- [原文节选]:
--- --- ---
参考https://blog.csdn.net/qinyuanpei/article/details/79360703，基于python3.6实现微信朋友圈性别、地区、个性签名、头像四个维度的分析。

我的GitHub项目地址https://github.com/sanciyuan/wechat_analysis_itchat

1、准备工作

1.1 环境要求

WIN10
python3.6
pycharm编译器

1.2 第三方库要求

itchat：itchat是一个开源的微信个人号接口
jieba：结巴分词的 Python 版本，对文本信息进行分词处理。
matplotlib： Python 中图表绘制模块，在本文中用以绘制柱形图和饼图
snownlp：一个 Python 中的中文分词模块，在本文中用以对文本信息进行情感判断。
PIL： Python 中的图像处理模块，在本文中用以对图片进行处理。
numpy： Python中的数值计算模块，在本文中配合 wordcloud 模块使用。
wordcloud： Python 中的词云模块，在本文中用以绘制词云图片。
TencentYoutuyun：腾讯优图提供的 Python 版本 SDK ，在本文中用以识别人脸及提取图片标签信息。

安装问题①：

上述几个第三方库均可通过pip install方式安装，除了TencentYoutuyun

通过普通的pip方法无法实现安装，会报错

pip install TencentYoutuyun

解决方法①：

先去github下载官方sdk的zip压缩包至某目录下，如E:\Project\test\Python_sdk-master.zip

https://github.com/Tencent-YouTu/Python_sdk

打开命令行，定位到下载目录下，再进行pip安装，至安装成功

e:
cd Project\test
pip install Python_sdk-master.zip

安装问题②：

PIL目前只支持python2.x版本，不支持python3.x。

解决方法②：

Pillow是PIL的一个派生分支，但如今已经发展成为比PIL本身更具活力的图像处理库。

Pillow的Github主页：https://github.com/python-pillow/Pillow
Pillow的文档(对应版本v3.0.0)：https://pillow.readthedocs.org/en/latest/handbook/index.html
Pillow的文档中文翻译(对应版本v2.4.0)：http://pillow-cn.readthedocs.org/en/latest/

Python 3.x 安装Pillow

给Python安装Pillow非常简单，使用pip或easy_install只要一行代码即可。

在命令行使用PIP安装：

pip install Pillow

或在命令行使用easy_install安装：

easy_install Pillow

安装完成后，使用from PIL import Image就引用使用库了。比如：

from PIL import Image
im = Image.open("bride.jpg")
im.rotate(45).show()

2、好友性别

获取好友性别信息，统计男、女、未知的数量，计算比例并制作饼图可视化。

def analyseSex(firends):
    # 将friends中的Sex信息抽取出来，map返回的是迭代器，转化为list格式
    sexs = list(map(lambda x:x['Sex'],friends[1:]))
    # item返回（键，值）元组，第一维为键，第二维为值，即个数
    # 取性别个数变为列表
    counts = Counter(sexs).items()
    counts = sorted(counts, key=lambda x:x[0], reverse=False)
    counts = list(map(lambda x:x[1],counts))

    labels = ['Unknow','Male','Female']
    colors = ['red','yellowgreen','lightskyblue']
    plt.figure(figsize=(8,5), dpi=80)
    plt.axes(aspect=1) 
    plt.pie(counts, 
            labels=labels, 
            colors=colors, 
            labeldistance = 1.1, 
            autopct = '%3.1f%%',
            shadow = False, 
            startangle = 90, 
            pctdistance = 0.6 
    )
    plt.legend(loc='upper right',)
--- --- ---
- [数据记录]:
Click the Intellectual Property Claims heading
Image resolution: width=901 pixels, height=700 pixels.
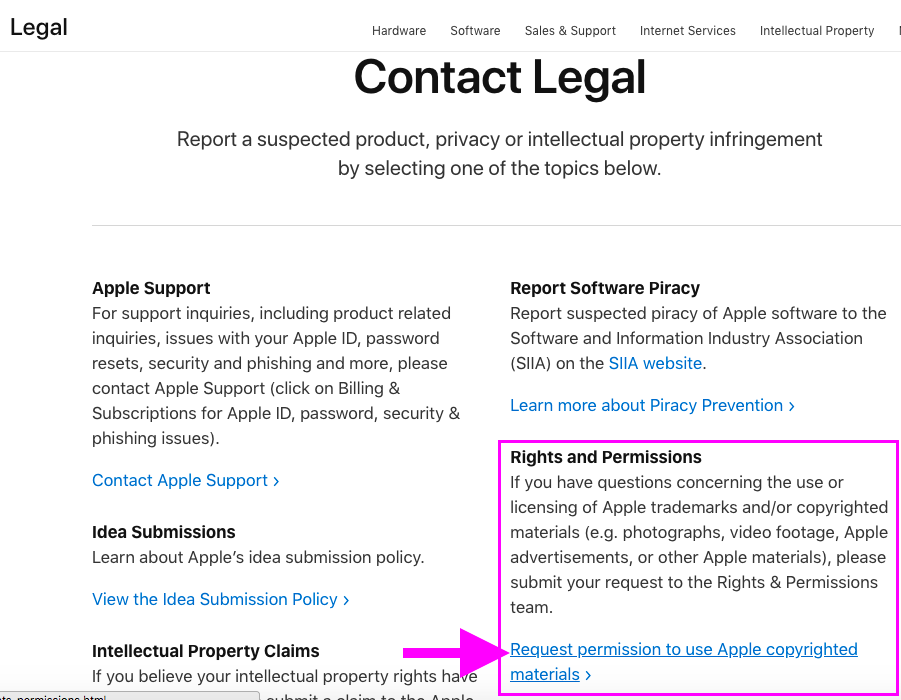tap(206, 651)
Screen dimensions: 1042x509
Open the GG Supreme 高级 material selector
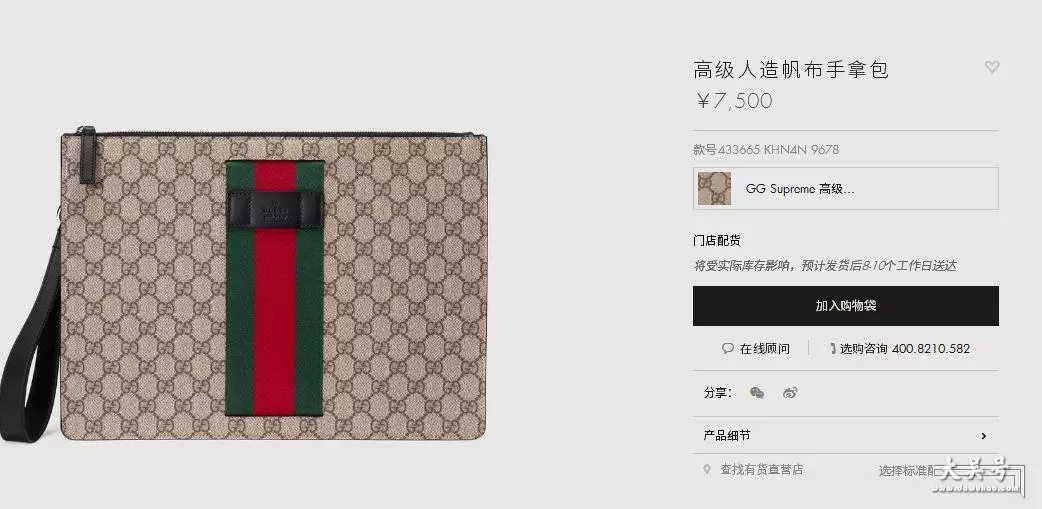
--- --- ---
- [任务要求]:
A. 根据微信好友分析一文回答下列问题：
(i) 环境要求中列出的编译器是什么？
(ii) TencentYoutuyun 在本文中用来做什么？
(iii) Pillow 文档的中文翻译对应哪个版本？
B. 判断以下说法是否与微信好友分析一文相符，回答“是”或“否”，并逐字引出原文中起决定作用的词句：
(i) 文中列出的第三方库都能直接用 pip install 安装。
(ii) Pillow 是 PIL 的一个派生分支。
(iii) 文中用 snownlp 绘制词云图片。
C. 从微信好友分析一文最后一行之后续写下去。

- [逐题答案]:
A.
(i) pycharm编译器
(ii) 识别人脸及提取图片标签信息
(iii) v2.4.0

B.
(i) 否：“上述几个第三方库均可通过pip install方式安装，除了TencentYoutuyun”
(ii) 是：“Pillow是PIL的一个派生分支”
(iii) 否：“在本文中用以对文本信息进行情感判断”

C.
    plt.title(u'%s的微信好友性别组成' % friends[0]['NickName'])
    plt.savefig("analyseSex.jpg")
    plt.show()

3、好友地区

获取好友的地区信息，保存至本地'location.csv'，再统计各地区的好友数量存至'location_analysis.xls’。

def analyseLocation(friends):
    freqs = {}
    headers = ['NickName','Province','City']
    with open('location.csv','w',encoding='utf-8',newline='',) as csvFile:
        # DictWriter以字典的形式写入内容
        # 设置写入格式
        writer = csv.DictWriter(csvFile, headers)
        #  writeheader()实现添加文件头（数据名）
        writer.writeheader()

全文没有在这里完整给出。